The problem this step solves
Can a result clear every usual check and still be wrong. The bank-closure case shows that it can.
In that analysis, the joint parallel-trends test returned p = 0.9997. The Callaway-Sant'Anna average treatment effect on the treated was -0.47 percentage points, the two-way fixed-effects estimate was -0.50 percentage points, and the effect built over time the way a real barrier would. Every standard diagnostic suggested that the causal claim was solid.
Adding county-specific linear time trends flipped the sign to +0.003 and pushed the p-value to 0.87. The effect was pre-existing trajectory, not causation.
Quality assurance here is about the gap between a result that passes the usual checks and one that is still correct under harder ones. The AI assistant comes in as a second reader whose job is to propose and run the checks a tired analyst might skip.
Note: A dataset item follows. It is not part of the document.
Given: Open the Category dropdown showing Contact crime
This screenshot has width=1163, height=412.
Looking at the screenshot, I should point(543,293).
When to use this step, and when not
We reach for this step when we have a headline estimate from a difference-in-differences or event-study design and we are about to write a causal sentence. It is especially important when pre-treatment periods are few and standard errors are large, the conditions under which a parallel-trends test can pass without meaning much. In the bank-closure case there were only three pre-treatment periods, with standard errors of 0.5 to 0.6, wider than the -0.47 effect itself.
This step does not substitute for clinical or institutional judgment. A sensitivity bound tells us how fragile a number is, not whether the mechanism is plausible. It is not a way to manufacture confidence. The point is to find the weakest point, not to collect a passing stamp. If a design has no pre-periods to test or no comparison group, the right move is to redesign, not to run QA on an unidentified estimate.
Inputs required
Before bringing in the assistant, we assemble:
- The point estimate and its standard error. In the bank-closure case, an average treatment effect on the treated of -0.47 percentage points with a standard error of 0.22.
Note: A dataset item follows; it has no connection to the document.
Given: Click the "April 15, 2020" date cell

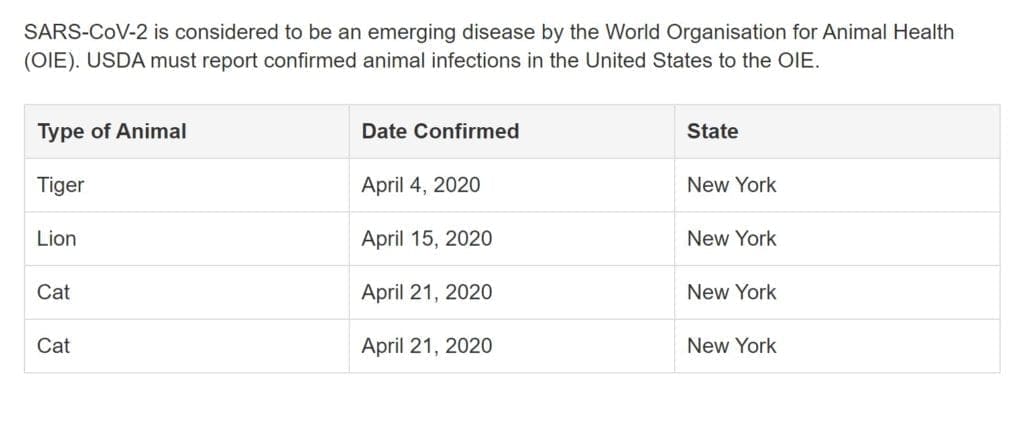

- Pre-treatment event-study coefficients and their standard errors. For example, at event time -3, -0.056 percentage points, at -2, -0.030, at -1, 0.000, with standard errors around 0.5 to 0.6.
- The estimation code, so the assistant can propose a placebo and a unit-trend specification that run on the same data.
- The number of treated and comparison units and the panel structure. In this case, 1,408 counties with staggered closure timing.
The AI-assisted move
We hand the assistant the estimate, the pre-period coefficients, and the code. Its role is a hostile referee. It runs four checks we might otherwise rush through.
It reads the pre-period standard errors against the effect size and flags when a high parallel-trends p-value reflects low power rather than evidence.
It writes a fake-timing placebo that shifts treatment backward and re-estimates, a test that should return null.
It reports the breakdown M, the smallest violation of parallel trends that makes the confidence interval include zero, using a sensitivity-bounds method.1
It adds unit-specific linear time trends to see whether the effect holds under a specification that absorbs pre-existing trajectories.
In the bank-closure case, those four moves separated a real effect from a spurious one. The assistant runs the code we ask for. The verdict stays with us.
Copy-paste protocol
Paste the following into the assistant, filling the bracketed fields with our own numbers, design, and code.
You are a hostile referee for a difference-in-differences result.
Your job is to break the causal claim, not to confirm it. Do not
reassure me; find the weakest point.
CONTEXT
- Design: [e.g., Callaway-Sant'Anna staggered DiD]
- Outcome: [e.g., SNAP participation rate, percentage points]
- Treatment: [e.g., bank branch closure]
- Units: [N treated], [N comparison], [panel periods]
- Point estimate (ATT): [value] (SE [value])
- Pre-treatment event-study coefficients (event time: coef, SE):
[e=-3: ..., e=-2: ..., e=-1: ...]
- Estimation code is below.
RUN AND REPORT, IN THIS ORDER:
1. POWER. Compare each pre-period SE to the |ATT|. State plainly
whether the parallel-trends p-value can detect a violation the
size of the ATT. If pre-period CIs are wider than the ATT, say so.
2. PLACEBO. Write a fake-timing test that shifts treatment back
[k] periods and re-estimates. Report the placebo p-value. It
should be null; flag it if it is significant.
3. SENSITIVITY. Set up Rambachan-Roth (2023) bounds. Report the
breakdown M (smallest M whose identified set includes zero) and
the 95% CI at M = 0, 0.5, and 1. Note that the conventional
robust threshold is M > 1.
4. UNIT TRENDS. Re-estimate adding unit-specific linear time
trends. Report ATT, SE, p-value. State whether the effect
survives or disappears.
OUTPUT
- A verdict line: ROBUST / FRAGILE / NOT IDENTIFIED.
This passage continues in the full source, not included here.